The plan for multiobjective optimization is to improve the recent work which show that the Pareto set of any binary linear optimization problem with a constant number of objective functions has a polynomial size in the smoothed model. In game theory, the research will focus on the smoothed complexity of several potential games for resource allocation and scheduling. For both of these problems, a new analytical approach for the performance of an iterative process is needed. In machine learning, the goal is to extend the results on the smoothed analysis of PAC and agnostic learning from product distributions to other more practical distributions.

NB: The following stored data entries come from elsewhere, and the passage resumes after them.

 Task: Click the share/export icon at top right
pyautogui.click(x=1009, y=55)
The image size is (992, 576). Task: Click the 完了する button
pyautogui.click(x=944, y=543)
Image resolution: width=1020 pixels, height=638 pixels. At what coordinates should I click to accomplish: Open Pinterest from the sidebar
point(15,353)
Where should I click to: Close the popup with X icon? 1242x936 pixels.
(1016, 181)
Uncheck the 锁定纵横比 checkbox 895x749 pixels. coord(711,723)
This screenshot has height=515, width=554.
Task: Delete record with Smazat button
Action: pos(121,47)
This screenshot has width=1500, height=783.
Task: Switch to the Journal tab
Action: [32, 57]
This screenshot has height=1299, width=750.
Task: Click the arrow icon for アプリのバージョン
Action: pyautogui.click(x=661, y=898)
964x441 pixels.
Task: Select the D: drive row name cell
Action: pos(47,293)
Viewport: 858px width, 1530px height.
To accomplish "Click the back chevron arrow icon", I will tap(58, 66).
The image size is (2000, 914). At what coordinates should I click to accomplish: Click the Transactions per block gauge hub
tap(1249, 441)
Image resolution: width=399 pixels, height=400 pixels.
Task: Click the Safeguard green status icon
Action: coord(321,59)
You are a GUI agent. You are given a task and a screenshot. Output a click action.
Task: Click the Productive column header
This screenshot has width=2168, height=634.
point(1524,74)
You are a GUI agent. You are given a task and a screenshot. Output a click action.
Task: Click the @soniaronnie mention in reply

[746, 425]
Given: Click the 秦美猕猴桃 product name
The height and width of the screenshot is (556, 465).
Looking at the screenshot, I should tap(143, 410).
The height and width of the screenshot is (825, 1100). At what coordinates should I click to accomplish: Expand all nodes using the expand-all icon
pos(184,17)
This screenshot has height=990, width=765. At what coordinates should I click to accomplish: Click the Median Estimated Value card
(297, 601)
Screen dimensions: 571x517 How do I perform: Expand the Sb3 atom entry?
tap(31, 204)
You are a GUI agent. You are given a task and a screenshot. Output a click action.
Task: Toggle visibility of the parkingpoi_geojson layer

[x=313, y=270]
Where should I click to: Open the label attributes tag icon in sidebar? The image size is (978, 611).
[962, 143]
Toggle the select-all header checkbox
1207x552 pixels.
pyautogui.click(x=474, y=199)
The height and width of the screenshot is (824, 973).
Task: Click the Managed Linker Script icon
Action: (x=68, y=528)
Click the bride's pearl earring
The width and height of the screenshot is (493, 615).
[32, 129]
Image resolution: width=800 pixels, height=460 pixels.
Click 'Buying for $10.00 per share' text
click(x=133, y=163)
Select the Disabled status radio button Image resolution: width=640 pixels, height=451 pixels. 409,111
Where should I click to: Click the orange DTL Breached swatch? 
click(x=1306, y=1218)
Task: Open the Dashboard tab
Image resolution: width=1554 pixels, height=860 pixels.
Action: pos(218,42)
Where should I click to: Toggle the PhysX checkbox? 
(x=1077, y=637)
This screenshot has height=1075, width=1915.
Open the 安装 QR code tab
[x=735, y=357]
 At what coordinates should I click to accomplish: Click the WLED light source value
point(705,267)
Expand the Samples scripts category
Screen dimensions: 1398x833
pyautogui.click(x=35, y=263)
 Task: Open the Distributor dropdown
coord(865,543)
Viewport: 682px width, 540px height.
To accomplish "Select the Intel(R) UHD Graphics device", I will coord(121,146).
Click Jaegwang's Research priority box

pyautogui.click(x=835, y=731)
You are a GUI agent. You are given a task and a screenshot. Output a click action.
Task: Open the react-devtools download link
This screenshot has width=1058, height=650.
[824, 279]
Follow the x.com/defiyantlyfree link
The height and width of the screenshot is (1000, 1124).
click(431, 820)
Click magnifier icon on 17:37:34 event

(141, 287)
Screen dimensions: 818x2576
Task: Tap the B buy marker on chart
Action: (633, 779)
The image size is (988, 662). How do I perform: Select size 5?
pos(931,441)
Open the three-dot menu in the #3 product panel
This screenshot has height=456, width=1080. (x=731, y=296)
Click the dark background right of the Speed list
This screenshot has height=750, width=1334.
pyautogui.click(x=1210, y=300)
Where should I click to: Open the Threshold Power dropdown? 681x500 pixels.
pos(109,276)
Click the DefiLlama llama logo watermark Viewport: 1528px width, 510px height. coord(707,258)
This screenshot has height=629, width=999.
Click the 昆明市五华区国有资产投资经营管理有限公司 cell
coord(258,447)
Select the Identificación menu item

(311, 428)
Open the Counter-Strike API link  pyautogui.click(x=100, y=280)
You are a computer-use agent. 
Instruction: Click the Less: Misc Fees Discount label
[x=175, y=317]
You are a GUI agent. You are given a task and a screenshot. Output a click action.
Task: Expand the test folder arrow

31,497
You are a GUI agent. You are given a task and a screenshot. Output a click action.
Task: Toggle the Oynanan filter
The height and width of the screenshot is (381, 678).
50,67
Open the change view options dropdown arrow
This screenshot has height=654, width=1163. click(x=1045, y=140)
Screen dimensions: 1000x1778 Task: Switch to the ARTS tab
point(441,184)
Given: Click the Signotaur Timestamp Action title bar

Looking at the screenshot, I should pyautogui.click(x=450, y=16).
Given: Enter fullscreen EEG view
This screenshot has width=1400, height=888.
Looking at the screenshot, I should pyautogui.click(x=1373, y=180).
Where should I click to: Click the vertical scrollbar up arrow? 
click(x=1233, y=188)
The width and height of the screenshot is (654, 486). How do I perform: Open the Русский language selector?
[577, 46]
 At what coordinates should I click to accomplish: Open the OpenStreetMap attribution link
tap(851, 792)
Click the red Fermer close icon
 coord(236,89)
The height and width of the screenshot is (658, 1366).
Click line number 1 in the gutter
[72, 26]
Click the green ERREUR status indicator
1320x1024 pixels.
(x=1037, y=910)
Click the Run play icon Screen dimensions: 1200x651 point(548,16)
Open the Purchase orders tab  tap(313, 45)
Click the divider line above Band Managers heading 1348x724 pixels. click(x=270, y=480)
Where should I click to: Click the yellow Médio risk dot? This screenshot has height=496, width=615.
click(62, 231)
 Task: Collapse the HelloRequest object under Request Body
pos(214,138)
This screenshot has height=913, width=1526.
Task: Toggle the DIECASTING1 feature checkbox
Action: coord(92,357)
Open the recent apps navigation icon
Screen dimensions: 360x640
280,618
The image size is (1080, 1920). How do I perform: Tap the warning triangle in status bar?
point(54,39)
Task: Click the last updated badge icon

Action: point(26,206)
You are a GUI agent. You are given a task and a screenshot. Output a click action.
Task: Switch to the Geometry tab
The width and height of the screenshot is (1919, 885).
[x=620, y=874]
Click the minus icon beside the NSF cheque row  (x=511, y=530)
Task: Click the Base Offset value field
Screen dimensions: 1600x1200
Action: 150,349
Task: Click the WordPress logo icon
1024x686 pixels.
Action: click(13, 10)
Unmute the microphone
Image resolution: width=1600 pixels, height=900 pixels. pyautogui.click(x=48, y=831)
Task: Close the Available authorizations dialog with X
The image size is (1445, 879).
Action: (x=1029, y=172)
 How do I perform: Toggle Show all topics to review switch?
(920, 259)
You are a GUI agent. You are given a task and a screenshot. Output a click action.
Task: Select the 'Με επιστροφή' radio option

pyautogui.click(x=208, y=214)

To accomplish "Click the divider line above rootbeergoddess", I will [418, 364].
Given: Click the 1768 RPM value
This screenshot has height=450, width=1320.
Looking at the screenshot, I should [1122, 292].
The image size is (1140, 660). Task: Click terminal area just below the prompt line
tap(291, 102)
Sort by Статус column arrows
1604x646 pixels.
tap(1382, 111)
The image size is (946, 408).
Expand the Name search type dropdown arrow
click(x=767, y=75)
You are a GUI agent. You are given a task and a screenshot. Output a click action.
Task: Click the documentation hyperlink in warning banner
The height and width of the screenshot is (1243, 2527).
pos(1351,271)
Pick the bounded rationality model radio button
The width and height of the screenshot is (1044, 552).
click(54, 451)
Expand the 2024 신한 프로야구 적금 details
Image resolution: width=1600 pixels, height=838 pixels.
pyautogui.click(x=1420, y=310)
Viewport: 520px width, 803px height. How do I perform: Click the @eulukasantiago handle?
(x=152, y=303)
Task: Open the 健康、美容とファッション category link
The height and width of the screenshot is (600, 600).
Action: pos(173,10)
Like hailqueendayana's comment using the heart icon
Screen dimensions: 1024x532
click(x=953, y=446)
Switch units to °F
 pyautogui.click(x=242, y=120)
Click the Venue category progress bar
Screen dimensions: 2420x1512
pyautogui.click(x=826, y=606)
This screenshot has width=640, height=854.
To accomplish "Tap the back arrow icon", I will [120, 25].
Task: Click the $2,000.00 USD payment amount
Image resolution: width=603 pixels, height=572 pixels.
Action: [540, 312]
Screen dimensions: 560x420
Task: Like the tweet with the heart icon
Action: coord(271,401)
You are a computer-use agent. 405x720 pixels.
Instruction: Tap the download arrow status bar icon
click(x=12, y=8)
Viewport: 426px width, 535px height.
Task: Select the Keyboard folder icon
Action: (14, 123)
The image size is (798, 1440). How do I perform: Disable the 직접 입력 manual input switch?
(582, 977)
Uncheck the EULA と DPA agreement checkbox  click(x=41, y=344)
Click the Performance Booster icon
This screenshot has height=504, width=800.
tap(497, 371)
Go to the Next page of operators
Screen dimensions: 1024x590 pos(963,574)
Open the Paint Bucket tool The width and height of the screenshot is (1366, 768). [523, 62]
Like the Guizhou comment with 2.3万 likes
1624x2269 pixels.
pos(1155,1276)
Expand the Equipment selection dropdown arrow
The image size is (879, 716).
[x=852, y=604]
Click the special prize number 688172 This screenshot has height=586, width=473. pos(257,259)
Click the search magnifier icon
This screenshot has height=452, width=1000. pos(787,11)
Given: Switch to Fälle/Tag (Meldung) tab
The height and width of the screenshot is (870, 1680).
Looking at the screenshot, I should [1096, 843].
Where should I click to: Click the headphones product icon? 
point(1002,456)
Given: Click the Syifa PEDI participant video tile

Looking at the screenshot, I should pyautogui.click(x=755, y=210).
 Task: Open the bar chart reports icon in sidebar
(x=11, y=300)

The broader significance and importance of the project:

This research will provide insight into why heuristics in multi-objective optimization, local search, and machine learning are successful and allow researchers in Theoretical Computer Science to incorporate these heuristics into the canon of Algorithms. It will also provide algorithmic insights into the differences between game-theoretic problems involving multiple agents and multi-objective optimization problems concerning only a single agent. By developing a theory that better predicts the performance of algorithms in practice, this research has the promise to allow researchers to develop more powerful algorithms. When one designs an algorithm, one does so with some reason in mind as to why it should work. By providing a new analytical notion of what it means for an algorithm to "work in practice," this research can shape the intuition of algorithm designers to include algorithms that might otherwise have been discarded for being "bad in the worst-case."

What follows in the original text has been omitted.